---------- Records provided ----------

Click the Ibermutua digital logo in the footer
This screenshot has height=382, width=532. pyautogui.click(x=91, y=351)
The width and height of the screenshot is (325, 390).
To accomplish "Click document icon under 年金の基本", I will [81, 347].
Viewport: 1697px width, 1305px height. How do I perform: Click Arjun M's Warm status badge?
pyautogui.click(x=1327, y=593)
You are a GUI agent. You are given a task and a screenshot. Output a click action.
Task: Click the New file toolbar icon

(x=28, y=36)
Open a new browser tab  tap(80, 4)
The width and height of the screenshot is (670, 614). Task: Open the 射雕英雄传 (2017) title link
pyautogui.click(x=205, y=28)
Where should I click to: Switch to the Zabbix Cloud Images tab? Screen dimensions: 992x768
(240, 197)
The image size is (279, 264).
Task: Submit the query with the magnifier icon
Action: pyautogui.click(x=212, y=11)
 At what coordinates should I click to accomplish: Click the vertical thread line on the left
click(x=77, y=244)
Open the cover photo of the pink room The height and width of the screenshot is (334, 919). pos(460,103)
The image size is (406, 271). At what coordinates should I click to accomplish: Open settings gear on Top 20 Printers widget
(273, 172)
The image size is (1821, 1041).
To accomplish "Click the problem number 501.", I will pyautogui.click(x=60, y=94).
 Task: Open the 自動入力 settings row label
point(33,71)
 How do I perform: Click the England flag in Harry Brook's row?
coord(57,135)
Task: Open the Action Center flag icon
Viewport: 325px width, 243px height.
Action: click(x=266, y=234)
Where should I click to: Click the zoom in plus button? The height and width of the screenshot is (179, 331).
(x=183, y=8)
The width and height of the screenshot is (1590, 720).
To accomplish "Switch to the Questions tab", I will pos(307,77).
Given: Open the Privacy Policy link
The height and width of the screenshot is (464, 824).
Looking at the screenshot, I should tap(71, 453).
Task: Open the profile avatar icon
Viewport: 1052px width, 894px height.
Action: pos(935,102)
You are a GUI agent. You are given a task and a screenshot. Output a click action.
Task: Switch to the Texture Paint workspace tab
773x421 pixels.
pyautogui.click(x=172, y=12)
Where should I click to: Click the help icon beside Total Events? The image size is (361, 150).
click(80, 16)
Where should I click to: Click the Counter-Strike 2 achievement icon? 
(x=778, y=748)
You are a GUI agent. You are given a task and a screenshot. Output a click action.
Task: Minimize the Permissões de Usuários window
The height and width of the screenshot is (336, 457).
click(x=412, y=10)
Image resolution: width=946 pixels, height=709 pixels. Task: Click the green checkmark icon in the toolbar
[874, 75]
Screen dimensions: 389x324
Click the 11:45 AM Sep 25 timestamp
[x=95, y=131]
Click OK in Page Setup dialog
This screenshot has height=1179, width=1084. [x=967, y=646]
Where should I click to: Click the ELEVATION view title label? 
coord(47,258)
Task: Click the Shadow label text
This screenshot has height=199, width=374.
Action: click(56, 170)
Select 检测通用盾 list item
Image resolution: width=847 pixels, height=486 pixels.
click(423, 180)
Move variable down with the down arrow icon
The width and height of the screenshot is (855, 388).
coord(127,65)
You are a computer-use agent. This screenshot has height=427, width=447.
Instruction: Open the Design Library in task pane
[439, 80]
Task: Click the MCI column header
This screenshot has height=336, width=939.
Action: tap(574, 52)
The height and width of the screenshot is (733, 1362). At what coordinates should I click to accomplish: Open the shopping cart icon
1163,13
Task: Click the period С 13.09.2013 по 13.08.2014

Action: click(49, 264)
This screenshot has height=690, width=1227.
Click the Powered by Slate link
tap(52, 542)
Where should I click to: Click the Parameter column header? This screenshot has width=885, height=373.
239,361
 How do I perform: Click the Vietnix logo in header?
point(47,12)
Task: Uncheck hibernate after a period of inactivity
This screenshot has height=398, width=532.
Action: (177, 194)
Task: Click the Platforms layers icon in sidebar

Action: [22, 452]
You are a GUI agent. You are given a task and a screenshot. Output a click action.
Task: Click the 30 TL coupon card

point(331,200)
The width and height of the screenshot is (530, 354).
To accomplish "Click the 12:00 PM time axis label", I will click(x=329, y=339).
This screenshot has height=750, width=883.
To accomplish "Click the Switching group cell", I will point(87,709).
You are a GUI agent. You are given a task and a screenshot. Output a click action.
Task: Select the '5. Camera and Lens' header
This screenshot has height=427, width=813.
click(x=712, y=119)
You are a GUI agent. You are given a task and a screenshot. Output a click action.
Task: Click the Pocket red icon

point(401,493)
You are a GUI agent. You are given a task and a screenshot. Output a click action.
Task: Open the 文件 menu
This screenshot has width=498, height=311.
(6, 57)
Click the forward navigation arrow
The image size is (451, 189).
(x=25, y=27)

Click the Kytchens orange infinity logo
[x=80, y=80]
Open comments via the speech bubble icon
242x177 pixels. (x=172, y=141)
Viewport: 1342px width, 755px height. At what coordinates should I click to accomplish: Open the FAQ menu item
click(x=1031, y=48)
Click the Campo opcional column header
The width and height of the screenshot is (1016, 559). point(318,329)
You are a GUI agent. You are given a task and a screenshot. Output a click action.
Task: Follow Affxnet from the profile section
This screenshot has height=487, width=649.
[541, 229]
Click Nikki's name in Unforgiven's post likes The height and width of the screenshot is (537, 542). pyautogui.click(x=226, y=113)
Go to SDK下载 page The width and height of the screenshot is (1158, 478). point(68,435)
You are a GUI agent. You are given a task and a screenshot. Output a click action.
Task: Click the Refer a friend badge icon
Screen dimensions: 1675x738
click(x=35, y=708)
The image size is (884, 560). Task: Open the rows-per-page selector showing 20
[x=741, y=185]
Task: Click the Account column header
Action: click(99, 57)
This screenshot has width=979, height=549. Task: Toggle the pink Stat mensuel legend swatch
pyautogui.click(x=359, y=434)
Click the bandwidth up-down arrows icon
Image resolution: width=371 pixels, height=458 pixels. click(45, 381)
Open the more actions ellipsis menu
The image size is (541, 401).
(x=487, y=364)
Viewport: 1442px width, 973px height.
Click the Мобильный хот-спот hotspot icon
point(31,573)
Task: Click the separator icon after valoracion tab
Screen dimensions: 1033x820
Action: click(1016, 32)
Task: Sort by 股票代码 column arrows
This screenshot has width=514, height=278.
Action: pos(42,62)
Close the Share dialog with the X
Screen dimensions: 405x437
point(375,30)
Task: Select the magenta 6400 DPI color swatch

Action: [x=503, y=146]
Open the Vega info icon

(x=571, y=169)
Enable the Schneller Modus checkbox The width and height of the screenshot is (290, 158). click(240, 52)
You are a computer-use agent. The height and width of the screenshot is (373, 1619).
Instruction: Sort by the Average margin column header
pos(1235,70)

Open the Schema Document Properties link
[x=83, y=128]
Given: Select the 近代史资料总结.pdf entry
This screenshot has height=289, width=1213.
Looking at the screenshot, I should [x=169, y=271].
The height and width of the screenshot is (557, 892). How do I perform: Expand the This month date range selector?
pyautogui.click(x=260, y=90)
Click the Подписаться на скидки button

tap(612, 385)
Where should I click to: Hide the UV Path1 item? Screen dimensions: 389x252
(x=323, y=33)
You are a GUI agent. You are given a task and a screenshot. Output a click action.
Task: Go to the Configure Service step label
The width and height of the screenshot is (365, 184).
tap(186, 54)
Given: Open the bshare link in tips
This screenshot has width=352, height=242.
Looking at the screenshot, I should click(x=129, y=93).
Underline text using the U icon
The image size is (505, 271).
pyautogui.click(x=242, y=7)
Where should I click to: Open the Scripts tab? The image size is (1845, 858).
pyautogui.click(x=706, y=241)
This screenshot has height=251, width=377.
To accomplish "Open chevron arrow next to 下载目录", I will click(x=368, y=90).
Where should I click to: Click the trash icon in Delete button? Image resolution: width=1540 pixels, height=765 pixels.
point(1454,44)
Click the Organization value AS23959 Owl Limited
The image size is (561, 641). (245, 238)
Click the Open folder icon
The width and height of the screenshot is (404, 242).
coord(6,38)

----------

§ What the exercise asks:
Count, in the listing, each line that holds the string "will", then give the count and nothing else.

§ Response to this exercise:
6